What the exercise asks: Lines before the one containing "Open Grok icon on the main post" are left out. Retype that line and the rest through the end of the material exactly.
[Records for this exercise — start]
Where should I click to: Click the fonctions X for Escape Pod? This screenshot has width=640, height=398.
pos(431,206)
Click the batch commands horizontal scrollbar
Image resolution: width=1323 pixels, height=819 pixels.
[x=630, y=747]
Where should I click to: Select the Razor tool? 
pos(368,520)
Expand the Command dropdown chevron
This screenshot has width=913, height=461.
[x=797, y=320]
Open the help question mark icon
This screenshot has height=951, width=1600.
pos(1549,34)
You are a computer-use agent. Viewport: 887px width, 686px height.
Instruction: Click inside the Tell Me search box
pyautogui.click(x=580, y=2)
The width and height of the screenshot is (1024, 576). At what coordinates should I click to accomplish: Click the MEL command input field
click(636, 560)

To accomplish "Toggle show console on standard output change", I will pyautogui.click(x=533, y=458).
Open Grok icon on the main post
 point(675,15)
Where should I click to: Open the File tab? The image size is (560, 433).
[Records for this exercise — finish]
The completed task:
Open Grok icon on the main post
 point(675,15)
Where should I click to: Open the File tab? The image size is (560, 433).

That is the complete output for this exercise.